[Stored data]
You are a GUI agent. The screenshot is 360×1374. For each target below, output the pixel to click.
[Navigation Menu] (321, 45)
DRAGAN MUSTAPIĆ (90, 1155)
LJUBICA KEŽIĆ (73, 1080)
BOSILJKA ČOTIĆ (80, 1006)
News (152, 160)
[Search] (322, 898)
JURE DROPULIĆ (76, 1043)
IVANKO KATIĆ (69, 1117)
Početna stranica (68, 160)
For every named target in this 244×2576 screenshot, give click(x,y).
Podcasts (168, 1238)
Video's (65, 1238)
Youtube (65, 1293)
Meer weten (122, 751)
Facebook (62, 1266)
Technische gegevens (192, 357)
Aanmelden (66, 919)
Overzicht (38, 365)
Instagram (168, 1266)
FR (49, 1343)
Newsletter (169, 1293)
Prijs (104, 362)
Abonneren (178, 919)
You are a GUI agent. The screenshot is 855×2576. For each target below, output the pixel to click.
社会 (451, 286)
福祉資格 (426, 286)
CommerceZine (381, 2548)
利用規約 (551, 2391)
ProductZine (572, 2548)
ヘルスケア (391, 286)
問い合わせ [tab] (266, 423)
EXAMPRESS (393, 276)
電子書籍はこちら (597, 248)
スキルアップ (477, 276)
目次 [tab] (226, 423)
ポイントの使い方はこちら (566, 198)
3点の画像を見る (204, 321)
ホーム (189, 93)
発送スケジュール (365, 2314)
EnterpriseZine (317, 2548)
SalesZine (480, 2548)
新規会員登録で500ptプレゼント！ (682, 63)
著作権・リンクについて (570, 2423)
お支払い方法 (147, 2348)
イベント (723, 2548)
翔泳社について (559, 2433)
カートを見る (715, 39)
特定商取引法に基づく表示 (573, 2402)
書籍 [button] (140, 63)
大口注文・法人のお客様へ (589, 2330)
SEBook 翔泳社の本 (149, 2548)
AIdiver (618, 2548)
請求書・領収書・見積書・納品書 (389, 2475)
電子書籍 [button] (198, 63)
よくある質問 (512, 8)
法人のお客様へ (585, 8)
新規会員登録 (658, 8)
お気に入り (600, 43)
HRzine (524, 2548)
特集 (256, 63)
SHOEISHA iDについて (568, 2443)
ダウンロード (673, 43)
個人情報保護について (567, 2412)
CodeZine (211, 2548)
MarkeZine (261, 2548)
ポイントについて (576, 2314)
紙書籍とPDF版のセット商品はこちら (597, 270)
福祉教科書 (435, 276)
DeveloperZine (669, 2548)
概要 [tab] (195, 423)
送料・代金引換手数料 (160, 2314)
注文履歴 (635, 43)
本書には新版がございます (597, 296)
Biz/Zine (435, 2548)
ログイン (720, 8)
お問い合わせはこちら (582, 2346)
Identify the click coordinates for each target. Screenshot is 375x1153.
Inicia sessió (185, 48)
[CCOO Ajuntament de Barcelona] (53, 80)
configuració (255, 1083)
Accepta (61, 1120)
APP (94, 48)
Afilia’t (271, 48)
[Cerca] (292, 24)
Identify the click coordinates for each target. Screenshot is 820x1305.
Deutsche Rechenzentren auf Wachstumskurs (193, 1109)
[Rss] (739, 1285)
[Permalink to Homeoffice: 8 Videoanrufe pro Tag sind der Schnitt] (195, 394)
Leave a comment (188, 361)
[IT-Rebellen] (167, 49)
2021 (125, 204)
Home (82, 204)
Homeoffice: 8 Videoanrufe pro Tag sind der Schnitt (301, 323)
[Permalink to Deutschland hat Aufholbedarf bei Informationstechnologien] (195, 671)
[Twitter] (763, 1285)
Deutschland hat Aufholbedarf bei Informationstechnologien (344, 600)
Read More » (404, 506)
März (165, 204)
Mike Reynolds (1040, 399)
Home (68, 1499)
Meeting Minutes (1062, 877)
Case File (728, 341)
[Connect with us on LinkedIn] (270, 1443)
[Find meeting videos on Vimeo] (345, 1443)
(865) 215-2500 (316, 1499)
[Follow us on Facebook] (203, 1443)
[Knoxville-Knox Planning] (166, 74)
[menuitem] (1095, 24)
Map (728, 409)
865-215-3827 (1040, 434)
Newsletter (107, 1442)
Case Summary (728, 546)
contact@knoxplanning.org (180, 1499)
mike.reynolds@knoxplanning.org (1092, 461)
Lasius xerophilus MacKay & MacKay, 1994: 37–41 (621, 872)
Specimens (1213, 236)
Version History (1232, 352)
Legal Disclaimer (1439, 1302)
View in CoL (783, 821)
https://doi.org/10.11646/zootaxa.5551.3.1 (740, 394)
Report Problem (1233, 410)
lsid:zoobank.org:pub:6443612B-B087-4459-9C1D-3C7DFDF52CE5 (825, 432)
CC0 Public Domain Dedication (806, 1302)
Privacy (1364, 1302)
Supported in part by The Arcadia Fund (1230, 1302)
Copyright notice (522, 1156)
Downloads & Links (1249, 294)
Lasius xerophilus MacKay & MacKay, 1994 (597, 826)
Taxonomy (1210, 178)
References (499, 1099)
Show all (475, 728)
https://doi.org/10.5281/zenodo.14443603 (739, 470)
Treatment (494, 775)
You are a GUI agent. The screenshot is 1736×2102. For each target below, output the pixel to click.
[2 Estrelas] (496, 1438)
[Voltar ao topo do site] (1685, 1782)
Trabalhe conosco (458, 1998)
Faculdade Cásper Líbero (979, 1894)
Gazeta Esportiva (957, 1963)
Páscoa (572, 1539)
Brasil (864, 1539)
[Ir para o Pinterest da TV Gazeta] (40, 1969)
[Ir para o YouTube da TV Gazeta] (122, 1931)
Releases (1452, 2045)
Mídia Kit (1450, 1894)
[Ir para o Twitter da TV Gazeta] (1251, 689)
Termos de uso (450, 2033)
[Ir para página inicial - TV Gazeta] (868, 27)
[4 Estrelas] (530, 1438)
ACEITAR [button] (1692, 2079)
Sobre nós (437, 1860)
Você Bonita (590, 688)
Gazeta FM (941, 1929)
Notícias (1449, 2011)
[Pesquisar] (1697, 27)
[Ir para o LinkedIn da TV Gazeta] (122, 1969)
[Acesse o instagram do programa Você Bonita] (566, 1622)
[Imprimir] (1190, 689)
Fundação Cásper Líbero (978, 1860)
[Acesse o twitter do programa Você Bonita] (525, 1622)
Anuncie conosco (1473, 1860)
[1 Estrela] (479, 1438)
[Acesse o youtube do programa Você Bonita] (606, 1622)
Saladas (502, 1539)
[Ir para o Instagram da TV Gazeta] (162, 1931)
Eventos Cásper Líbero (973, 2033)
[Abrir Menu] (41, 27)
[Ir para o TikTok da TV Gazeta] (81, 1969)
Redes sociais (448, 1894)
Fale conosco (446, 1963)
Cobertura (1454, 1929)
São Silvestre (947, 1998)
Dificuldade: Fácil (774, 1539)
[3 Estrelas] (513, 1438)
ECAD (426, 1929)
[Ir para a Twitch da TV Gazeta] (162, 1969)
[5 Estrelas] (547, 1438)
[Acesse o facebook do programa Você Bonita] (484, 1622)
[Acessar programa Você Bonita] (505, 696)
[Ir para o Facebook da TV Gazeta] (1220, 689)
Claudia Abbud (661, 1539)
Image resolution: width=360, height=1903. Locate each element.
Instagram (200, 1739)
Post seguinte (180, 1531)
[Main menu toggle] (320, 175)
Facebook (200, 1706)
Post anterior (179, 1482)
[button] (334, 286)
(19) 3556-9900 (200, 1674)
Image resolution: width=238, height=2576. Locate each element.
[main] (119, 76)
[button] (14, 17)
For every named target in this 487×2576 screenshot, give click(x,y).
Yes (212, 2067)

• [YOUR TASK] The answer must be an exact transcription of every record above.

• [REPLY TO THE EXERCISE]
You are a GUI agent. The screenshot is 360×1374. For each target below, output the pixel to click.
[Navigation Menu] (321, 45)
DRAGAN MUSTAPIĆ (90, 1155)
LJUBICA KEŽIĆ (73, 1080)
BOSILJKA ČOTIĆ (80, 1006)
News (152, 160)
[Search] (322, 898)
JURE DROPULIĆ (76, 1043)
IVANKO KATIĆ (69, 1117)
Početna stranica (68, 160)
For every named target in this 244×2576 screenshot, give click(x,y).
Podcasts (168, 1238)
Video's (65, 1238)
Youtube (65, 1293)
Meer weten (122, 751)
Facebook (62, 1266)
Technische gegevens (192, 357)
Aanmelden (66, 919)
Overzicht (38, 365)
Instagram (168, 1266)
FR (49, 1343)
Newsletter (169, 1293)
Prijs (104, 362)
Abonneren (178, 919)
You are a GUI agent. The screenshot is 855×2576. For each target below, output the pixel to click.
社会 (451, 286)
福祉資格 (426, 286)
CommerceZine (381, 2548)
利用規約 (551, 2391)
ProductZine (572, 2548)
ヘルスケア (391, 286)
問い合わせ [tab] (266, 423)
EXAMPRESS (393, 276)
電子書籍はこちら (597, 248)
スキルアップ (477, 276)
目次 [tab] (226, 423)
ポイントの使い方はこちら (566, 198)
3点の画像を見る (204, 321)
ホーム (189, 93)
発送スケジュール (365, 2314)
EnterpriseZine (317, 2548)
SalesZine (480, 2548)
新規会員登録で500ptプレゼント！ (682, 63)
著作権・リンクについて (570, 2423)
お支払い方法 (147, 2348)
イベント (723, 2548)
翔泳社について (559, 2433)
カートを見る (715, 39)
特定商取引法に基づく表示 (573, 2402)
書籍 [button] (140, 63)
大口注文・法人のお客様へ (589, 2330)
SEBook 翔泳社の本 (149, 2548)
AIdiver (618, 2548)
請求書・領収書・見積書・納品書 (389, 2475)
電子書籍 [button] (198, 63)
よくある質問 (512, 8)
法人のお客様へ (585, 8)
新規会員登録 (658, 8)
お気に入り (600, 43)
HRzine (524, 2548)
特集 (256, 63)
SHOEISHA iDについて (568, 2443)
ダウンロード (673, 43)
個人情報保護について (567, 2412)
CodeZine (211, 2548)
MarkeZine (261, 2548)
ポイントについて (576, 2314)
紙書籍とPDF版のセット商品はこちら (597, 270)
福祉教科書 (435, 276)
DeveloperZine (669, 2548)
概要 [tab] (195, 423)
送料・代金引換手数料 (160, 2314)
注文履歴 (635, 43)
本書には新版がございます (597, 296)
Biz/Zine (435, 2548)
ログイン (720, 8)
お問い合わせはこちら (582, 2346)
Identify the click coordinates for each target. Screenshot is 375x1153.
Inicia sessió (185, 48)
[CCOO Ajuntament de Barcelona] (53, 80)
configuració (255, 1083)
Accepta (61, 1120)
APP (94, 48)
Afilia’t (271, 48)
[Cerca] (292, 24)
Identify the click coordinates for each target. Screenshot is 820x1305.
Deutsche Rechenzentren auf Wachstumskurs (193, 1109)
[Rss] (739, 1285)
[Permalink to Homeoffice: 8 Videoanrufe pro Tag sind der Schnitt] (195, 394)
Leave a comment (188, 361)
[IT-Rebellen] (167, 49)
2021 (125, 204)
Home (82, 204)
Homeoffice: 8 Videoanrufe pro Tag sind der Schnitt (301, 323)
[Permalink to Deutschland hat Aufholbedarf bei Informationstechnologien] (195, 671)
[Twitter] (763, 1285)
Deutschland hat Aufholbedarf bei Informationstechnologien (344, 600)
Read More » (404, 506)
März (165, 204)
Mike Reynolds (1040, 399)
Home (68, 1499)
Meeting Minutes (1062, 877)
Case File (728, 341)
[Connect with us on LinkedIn] (270, 1443)
[Find meeting videos on Vimeo] (345, 1443)
(865) 215-2500 (316, 1499)
[Follow us on Facebook] (203, 1443)
[Knoxville-Knox Planning] (166, 74)
[menuitem] (1095, 24)
Map (728, 409)
865-215-3827 (1040, 434)
Newsletter (107, 1442)
Case Summary (728, 546)
contact@knoxplanning.org (180, 1499)
mike.reynolds@knoxplanning.org (1092, 461)
Lasius xerophilus MacKay & MacKay, 1994: 37–41 (621, 872)
Specimens (1213, 236)
Version History (1232, 352)
Legal Disclaimer (1439, 1302)
View in CoL (783, 821)
https://doi.org/10.11646/zootaxa.5551.3.1 (740, 394)
Report Problem (1233, 410)
lsid:zoobank.org:pub:6443612B-B087-4459-9C1D-3C7DFDF52CE5 (825, 432)
CC0 Public Domain Dedication (806, 1302)
Privacy (1364, 1302)
Supported in part by The Arcadia Fund (1230, 1302)
Copyright notice (522, 1156)
Downloads & Links (1249, 294)
Lasius xerophilus MacKay & MacKay, 1994 (597, 826)
Taxonomy (1210, 178)
References (499, 1099)
Show all (475, 728)
https://doi.org/10.5281/zenodo.14443603 (739, 470)
Treatment (494, 775)
You are a GUI agent. The screenshot is 1736×2102. For each target below, output the pixel to click.
[2 Estrelas] (496, 1438)
[Voltar ao topo do site] (1685, 1782)
Trabalhe conosco (458, 1998)
Faculdade Cásper Líbero (979, 1894)
Gazeta Esportiva (957, 1963)
Páscoa (572, 1539)
Brasil (864, 1539)
[Ir para o Pinterest da TV Gazeta] (40, 1969)
[Ir para o YouTube da TV Gazeta] (122, 1931)
Releases (1452, 2045)
Mídia Kit (1450, 1894)
[Ir para o Twitter da TV Gazeta] (1251, 689)
Termos de uso (450, 2033)
[Ir para página inicial - TV Gazeta] (868, 27)
[4 Estrelas] (530, 1438)
ACEITAR [button] (1692, 2079)
Sobre nós (437, 1860)
Você Bonita (590, 688)
Gazeta FM (941, 1929)
Notícias (1449, 2011)
[Pesquisar] (1697, 27)
[Ir para o LinkedIn da TV Gazeta] (122, 1969)
[Acesse o instagram do programa Você Bonita] (566, 1622)
[Imprimir] (1190, 689)
Fundação Cásper Líbero (978, 1860)
[Acesse o twitter do programa Você Bonita] (525, 1622)
Anuncie conosco (1473, 1860)
[1 Estrela] (479, 1438)
[Acesse o youtube do programa Você Bonita] (606, 1622)
Saladas (502, 1539)
[Ir para o Instagram da TV Gazeta] (162, 1931)
Eventos Cásper Líbero (973, 2033)
[Abrir Menu] (41, 27)
[Ir para o TikTok da TV Gazeta] (81, 1969)
Redes sociais (448, 1894)
Fale conosco (446, 1963)
Cobertura (1454, 1929)
São Silvestre (947, 1998)
Dificuldade: Fácil (774, 1539)
[3 Estrelas] (513, 1438)
ECAD (426, 1929)
[Ir para a Twitch da TV Gazeta] (162, 1969)
[5 Estrelas] (547, 1438)
[Acesse o facebook do programa Você Bonita] (484, 1622)
[Acessar programa Você Bonita] (505, 696)
[Ir para o Facebook da TV Gazeta] (1220, 689)
Claudia Abbud (661, 1539)
Image resolution: width=360, height=1903. Locate each element.
Instagram (200, 1739)
Post seguinte (180, 1531)
[Main menu toggle] (320, 175)
Facebook (200, 1706)
Post anterior (179, 1482)
[button] (334, 286)
(19) 3556-9900 (200, 1674)
Image resolution: width=238, height=2576. Locate each element.
[main] (119, 76)
[button] (14, 17)
For every named target in this 487×2576 screenshot, give click(x,y).
Yes (212, 2067)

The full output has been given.